__THE TASK__. Every entry needs to be duplicated exactly.

__GIVEN INFORMATION__.

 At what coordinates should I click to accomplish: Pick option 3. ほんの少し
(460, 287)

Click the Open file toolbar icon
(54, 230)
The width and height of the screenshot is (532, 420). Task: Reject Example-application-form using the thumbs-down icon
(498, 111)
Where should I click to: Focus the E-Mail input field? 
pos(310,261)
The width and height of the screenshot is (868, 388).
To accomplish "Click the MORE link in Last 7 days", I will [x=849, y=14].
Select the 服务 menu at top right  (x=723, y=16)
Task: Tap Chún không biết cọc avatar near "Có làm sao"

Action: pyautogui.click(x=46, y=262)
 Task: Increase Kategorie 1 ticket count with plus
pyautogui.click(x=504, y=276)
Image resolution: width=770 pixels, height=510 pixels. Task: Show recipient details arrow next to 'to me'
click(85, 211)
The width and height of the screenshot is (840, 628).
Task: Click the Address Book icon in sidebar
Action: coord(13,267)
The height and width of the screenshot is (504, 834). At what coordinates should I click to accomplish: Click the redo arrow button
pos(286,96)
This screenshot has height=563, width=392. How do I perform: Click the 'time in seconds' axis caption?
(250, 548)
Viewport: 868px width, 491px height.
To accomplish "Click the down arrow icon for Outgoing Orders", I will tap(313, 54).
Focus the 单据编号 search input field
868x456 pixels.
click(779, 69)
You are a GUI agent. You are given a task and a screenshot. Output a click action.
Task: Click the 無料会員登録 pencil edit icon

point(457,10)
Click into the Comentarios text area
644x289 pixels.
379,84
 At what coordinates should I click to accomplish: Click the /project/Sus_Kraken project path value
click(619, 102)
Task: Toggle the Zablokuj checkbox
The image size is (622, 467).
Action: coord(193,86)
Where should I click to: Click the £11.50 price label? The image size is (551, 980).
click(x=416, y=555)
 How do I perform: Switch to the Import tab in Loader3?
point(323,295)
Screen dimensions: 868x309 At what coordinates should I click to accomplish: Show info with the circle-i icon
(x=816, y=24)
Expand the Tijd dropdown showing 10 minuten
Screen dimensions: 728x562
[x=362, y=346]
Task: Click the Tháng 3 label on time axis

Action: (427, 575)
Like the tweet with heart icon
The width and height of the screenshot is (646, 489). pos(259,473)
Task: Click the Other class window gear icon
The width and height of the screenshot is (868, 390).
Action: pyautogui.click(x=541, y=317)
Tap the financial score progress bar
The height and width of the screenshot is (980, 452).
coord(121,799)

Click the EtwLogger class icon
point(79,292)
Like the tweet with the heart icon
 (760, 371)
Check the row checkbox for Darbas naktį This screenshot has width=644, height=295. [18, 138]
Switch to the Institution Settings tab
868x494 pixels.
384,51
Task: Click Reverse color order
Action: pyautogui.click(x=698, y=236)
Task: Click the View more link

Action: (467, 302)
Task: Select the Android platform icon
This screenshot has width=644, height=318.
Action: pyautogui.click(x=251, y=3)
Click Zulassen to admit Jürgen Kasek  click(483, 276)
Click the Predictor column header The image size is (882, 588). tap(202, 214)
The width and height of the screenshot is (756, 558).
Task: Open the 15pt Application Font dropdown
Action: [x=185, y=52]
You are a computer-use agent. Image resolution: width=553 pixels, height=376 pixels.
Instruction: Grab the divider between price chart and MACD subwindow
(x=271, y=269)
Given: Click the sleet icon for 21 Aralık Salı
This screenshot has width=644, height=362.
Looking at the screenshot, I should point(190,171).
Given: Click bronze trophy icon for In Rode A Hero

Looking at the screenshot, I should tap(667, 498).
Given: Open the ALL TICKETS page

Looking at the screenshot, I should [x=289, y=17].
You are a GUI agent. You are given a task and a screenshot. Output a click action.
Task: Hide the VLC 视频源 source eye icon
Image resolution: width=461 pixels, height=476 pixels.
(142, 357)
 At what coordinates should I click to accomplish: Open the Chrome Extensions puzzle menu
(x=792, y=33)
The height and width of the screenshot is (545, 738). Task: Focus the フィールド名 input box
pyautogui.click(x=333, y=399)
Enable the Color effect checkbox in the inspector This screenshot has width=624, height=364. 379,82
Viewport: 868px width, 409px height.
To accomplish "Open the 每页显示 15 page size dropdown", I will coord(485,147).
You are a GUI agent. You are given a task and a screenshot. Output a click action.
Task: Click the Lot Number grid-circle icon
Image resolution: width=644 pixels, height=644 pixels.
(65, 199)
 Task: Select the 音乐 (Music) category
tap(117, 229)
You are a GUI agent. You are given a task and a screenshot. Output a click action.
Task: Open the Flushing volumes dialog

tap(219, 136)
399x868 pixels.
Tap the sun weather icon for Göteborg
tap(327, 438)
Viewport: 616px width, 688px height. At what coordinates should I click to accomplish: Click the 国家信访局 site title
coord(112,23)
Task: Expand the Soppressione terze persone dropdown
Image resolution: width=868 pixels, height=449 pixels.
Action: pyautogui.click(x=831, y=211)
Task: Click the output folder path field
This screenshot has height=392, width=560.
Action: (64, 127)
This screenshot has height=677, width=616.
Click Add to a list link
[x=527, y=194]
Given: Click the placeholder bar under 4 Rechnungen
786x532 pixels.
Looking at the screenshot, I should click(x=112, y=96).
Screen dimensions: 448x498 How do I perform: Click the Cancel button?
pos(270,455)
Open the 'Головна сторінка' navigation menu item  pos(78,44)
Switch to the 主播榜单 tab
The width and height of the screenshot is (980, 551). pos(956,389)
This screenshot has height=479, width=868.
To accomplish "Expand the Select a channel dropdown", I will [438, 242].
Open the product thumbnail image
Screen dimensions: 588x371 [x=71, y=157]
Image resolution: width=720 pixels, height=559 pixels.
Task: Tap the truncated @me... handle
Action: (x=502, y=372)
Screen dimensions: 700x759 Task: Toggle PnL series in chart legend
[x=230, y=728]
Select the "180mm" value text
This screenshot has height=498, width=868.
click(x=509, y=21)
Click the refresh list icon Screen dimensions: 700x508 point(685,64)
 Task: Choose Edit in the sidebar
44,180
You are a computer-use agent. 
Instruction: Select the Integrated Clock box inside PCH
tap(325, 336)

__EXERCISE ANSWER__.
 At what coordinates should I click to accomplish: Pick option 3. ほんの少し
(460, 287)

Click the Open file toolbar icon
(54, 230)
The width and height of the screenshot is (532, 420). Task: Reject Example-application-form using the thumbs-down icon
(498, 111)
Where should I click to: Focus the E-Mail input field? 
pos(310,261)
The width and height of the screenshot is (868, 388).
To accomplish "Click the MORE link in Last 7 days", I will [x=849, y=14].
Select the 服务 menu at top right  (x=723, y=16)
Task: Tap Chún không biết cọc avatar near "Có làm sao"

Action: pyautogui.click(x=46, y=262)
 Task: Increase Kategorie 1 ticket count with plus
pyautogui.click(x=504, y=276)
Image resolution: width=770 pixels, height=510 pixels. Task: Show recipient details arrow next to 'to me'
click(85, 211)
The width and height of the screenshot is (840, 628).
Task: Click the Address Book icon in sidebar
Action: coord(13,267)
The height and width of the screenshot is (504, 834). At what coordinates should I click to accomplish: Click the redo arrow button
pos(286,96)
This screenshot has height=563, width=392. How do I perform: Click the 'time in seconds' axis caption?
(250, 548)
Viewport: 868px width, 491px height.
To accomplish "Click the down arrow icon for Outgoing Orders", I will tap(313, 54).
Focus the 单据编号 search input field
868x456 pixels.
click(779, 69)
You are a GUI agent. You are given a task and a screenshot. Output a click action.
Task: Click the 無料会員登録 pencil edit icon

point(457,10)
Click into the Comentarios text area
644x289 pixels.
379,84
 At what coordinates should I click to accomplish: Click the /project/Sus_Kraken project path value
click(619, 102)
Task: Toggle the Zablokuj checkbox
The image size is (622, 467).
Action: coord(193,86)
Where should I click to: Click the £11.50 price label? The image size is (551, 980).
click(x=416, y=555)
 How do I perform: Switch to the Import tab in Loader3?
point(323,295)
Screen dimensions: 868x309 At what coordinates should I click to accomplish: Show info with the circle-i icon
(x=816, y=24)
Expand the Tijd dropdown showing 10 minuten
Screen dimensions: 728x562
[x=362, y=346]
Task: Click the Tháng 3 label on time axis

Action: (427, 575)
Like the tweet with heart icon
The width and height of the screenshot is (646, 489). pos(259,473)
Task: Click the Other class window gear icon
The width and height of the screenshot is (868, 390).
Action: pyautogui.click(x=541, y=317)
Tap the financial score progress bar
The height and width of the screenshot is (980, 452).
coord(121,799)

Click the EtwLogger class icon
point(79,292)
Like the tweet with the heart icon
 (760, 371)
Check the row checkbox for Darbas naktį This screenshot has width=644, height=295. [18, 138]
Switch to the Institution Settings tab
868x494 pixels.
384,51
Task: Click Reverse color order
Action: pyautogui.click(x=698, y=236)
Task: Click the View more link

Action: (467, 302)
Task: Select the Android platform icon
This screenshot has width=644, height=318.
Action: pyautogui.click(x=251, y=3)
Click Zulassen to admit Jürgen Kasek  click(483, 276)
Click the Predictor column header The image size is (882, 588). tap(202, 214)
The width and height of the screenshot is (756, 558).
Task: Open the 15pt Application Font dropdown
Action: [x=185, y=52]
You are a computer-use agent. Image resolution: width=553 pixels, height=376 pixels.
Instruction: Grab the divider between price chart and MACD subwindow
(x=271, y=269)
Given: Click the sleet icon for 21 Aralık Salı
This screenshot has width=644, height=362.
Looking at the screenshot, I should point(190,171).
Given: Click bronze trophy icon for In Rode A Hero

Looking at the screenshot, I should tap(667, 498).
Given: Open the ALL TICKETS page

Looking at the screenshot, I should [x=289, y=17].
You are a GUI agent. You are given a task and a screenshot. Output a click action.
Task: Hide the VLC 视频源 source eye icon
Image resolution: width=461 pixels, height=476 pixels.
(142, 357)
 At what coordinates should I click to accomplish: Open the Chrome Extensions puzzle menu
(x=792, y=33)
The height and width of the screenshot is (545, 738). Task: Focus the フィールド名 input box
pyautogui.click(x=333, y=399)
Enable the Color effect checkbox in the inspector This screenshot has width=624, height=364. 379,82
Viewport: 868px width, 409px height.
To accomplish "Open the 每页显示 15 page size dropdown", I will coord(485,147).
You are a GUI agent. You are given a task and a screenshot. Output a click action.
Task: Click the Lot Number grid-circle icon
Image resolution: width=644 pixels, height=644 pixels.
(65, 199)
 Task: Select the 音乐 (Music) category
tap(117, 229)
You are a GUI agent. You are given a task and a screenshot. Output a click action.
Task: Open the Flushing volumes dialog

tap(219, 136)
399x868 pixels.
Tap the sun weather icon for Göteborg
tap(327, 438)
Viewport: 616px width, 688px height. At what coordinates should I click to accomplish: Click the 国家信访局 site title
coord(112,23)
Task: Expand the Soppressione terze persone dropdown
Image resolution: width=868 pixels, height=449 pixels.
Action: pyautogui.click(x=831, y=211)
Task: Click the output folder path field
This screenshot has height=392, width=560.
Action: (64, 127)
This screenshot has height=677, width=616.
Click Add to a list link
[x=527, y=194]
Given: Click the placeholder bar under 4 Rechnungen
786x532 pixels.
Looking at the screenshot, I should click(x=112, y=96).
Screen dimensions: 448x498 How do I perform: Click the Cancel button?
pos(270,455)
Open the 'Головна сторінка' navigation menu item  pos(78,44)
Switch to the 主播榜单 tab
The width and height of the screenshot is (980, 551). pos(956,389)
This screenshot has height=479, width=868.
To accomplish "Expand the Select a channel dropdown", I will [438, 242].
Open the product thumbnail image
Screen dimensions: 588x371 [x=71, y=157]
Image resolution: width=720 pixels, height=559 pixels.
Task: Tap the truncated @me... handle
Action: (x=502, y=372)
Screen dimensions: 700x759 Task: Toggle PnL series in chart legend
[x=230, y=728]
Select the "180mm" value text
This screenshot has height=498, width=868.
click(x=509, y=21)
Click the refresh list icon Screen dimensions: 700x508 point(685,64)
 Task: Choose Edit in the sidebar
44,180
You are a computer-use agent. 
Instruction: Select the Integrated Clock box inside PCH
tap(325, 336)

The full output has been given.